30/11/2009

O grande mufti da Arábia Saudita, Abdulaziz bin Abdala al-Sheikh, lembrou aos muçulmanos que o terrorismo não é apoiado pelo Islã e qualificou de "malvadas" as missões suicidas cometidas em nome da religião. A mensagem do xeque fez parte do sermão antes das orações das 12h, no segundo dia dos rituais anuais da peregrinação a Meca ("Hajj"), com a participação de cerca de 2,5 milhões de pessoas este ano, segundo as autoridades sauditas. O grande mufti pronunciou seu sermão na mesquita de Namira, aos pés do Monte Arafat, o lugar onde o profeta Maomé pronunciou seu último sermão e que fica a cerca de 20 quilômetros ao sudeste de Meca. "O terrorismo é um problema internacional (...). O dever do muçulmano é se opor a isso", afirmou o xeque em uma das sacadas da mesquita, cuja esplanada ocupa uma área de 110 mil metros quadrados e pode receber cerca de 300 mil fiéis.

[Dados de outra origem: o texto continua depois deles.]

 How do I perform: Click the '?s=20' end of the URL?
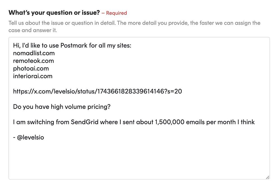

O mufti saudita disse que os responsáveis por cometer as "malvadas" missões suicidas em nome do Islã "não recebem o apoio de Alá nem do Islã", e alertou os que promovem a destruição "em nome do sectarismo". Em seu sermão, o xeque criticou também a "magia negra" e os bruxos que dizem seguir os princípios islâmicos, e também os efeitos que as drogas estão causando entre a juventude muçulmana. "As drogas destroem a nação do Islã", disse. Também lamentou, em seu discurso, que alguns países muçulmanos questionem a legitimidade de que a mulheres usem véu. O sermão do mufti foi o momento-chave nos dias mais importantes da peregrinação a Meca, que, em diversos períodos, é feita em um corredor que ligam a cidade e o Monte Arafat.